Lumbini Province
Anti-child marriage campaigners work amid challenges in Banke
Campaigners are finding themselves at the receiving end of blame, ridicule and dislike for stopping child marriagesRupa Gahatraj
On May 3, a wedding was to be held at Nepalgunj sub-metropolitan city. The families of the bride and bridegroom arrived in Nepaljgunj from Dailekh, their hometown, two days prior and started preparations.
But the bride-to-be was underage. After finding this bit of information, Hira Khatri, 19, of Nayabasti in Nepalgunj, a campaigner against child marriage, duly informed the Ganapur Police Post. Then on the day of the wedding, a police team and other social campaigners reached the wedding venue and stopped the marriage. Between mid-April to mid-May this year, Khatri says she has stopped six cases of child marriage.
Khatri’s activism has brought many praises but it has also made her a target of ridicule and dislike in the sub-metropolitan city, so much so that villagers have started to keep a distance from her. “I know what I’m doing is right, but it’s not easy. Some villagers blame me for ruining their children’s lives,” she says.
According to Khatri, her work doesn’t come without challenges. Some villagers have taken to throwing stones at her house at night to verbally abusing Khatri. “Some villagers have threatened my family members, and my family is worried about me but I’m committed to work towards this cause,” said Khatri, who is also vice-chairperson of the District Teenage Girl’s Network, a community-led initiative.
Diwa Bahadur Chhetri, advisor of Child Club, a government unit in the sub-metrolpolitan city, said that anti-child marriage campaigners often express concerns about feeling unsafe. “The campaigners inform the police about a child marriage taking place, but the police don’t keep the informants anonymous which puts these girls in danger,” said Chhetri.
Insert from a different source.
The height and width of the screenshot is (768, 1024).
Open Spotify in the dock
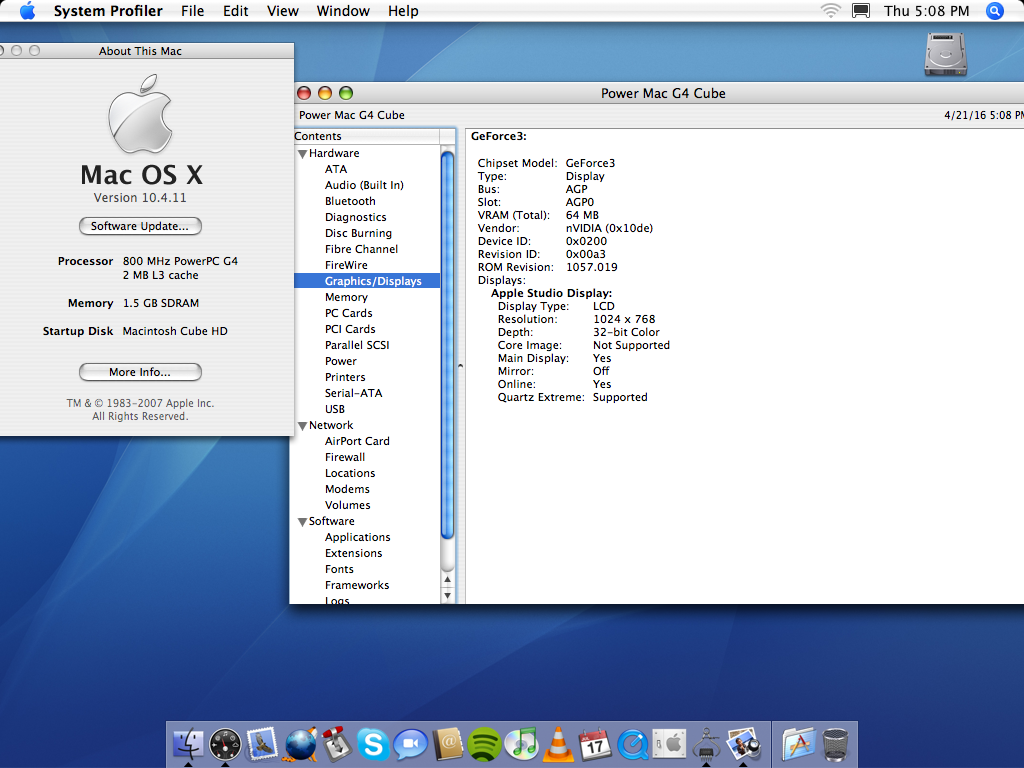[x=485, y=744]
Stating that some anti-child marriage campaigners have left their villages as the parents, who try to marry off their underage sons and daughters, often blame them.
Shyam Kumari Paija, chief at the Women’s and Child Service Centre in Banke, said that child rights activists are at risk of being harassed, ridiculed and sometimes even threatened for intervening in other people’s matter. “We are able to stop child marraiges only if somebody informs us about it,” said Paija, adding that although the practice of child marriage is still rampant—only a few cases registered in the District Police Office (DPO).
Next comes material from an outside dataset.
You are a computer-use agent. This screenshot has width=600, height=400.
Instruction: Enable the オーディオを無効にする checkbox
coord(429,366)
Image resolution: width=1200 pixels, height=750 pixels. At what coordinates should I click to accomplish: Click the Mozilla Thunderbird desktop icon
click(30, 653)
According to the data of the DPO, only four cases of child marriage were registered in the DPO last year. Although Nepal abolished child marriage in 1963, it is still widely practices especially in the rural areas of the country.
Child rights campaigners say that it is more challenging to stop child marriages in the border areas due to the legal variations in marriageable age in Nepal and India; the legal marriageable age in India is 18 years as opposed to 20 in Nepal, as per the Civil and Criminal Code of Nepal. “A couple fled to India and got married before I could take any action,” she said.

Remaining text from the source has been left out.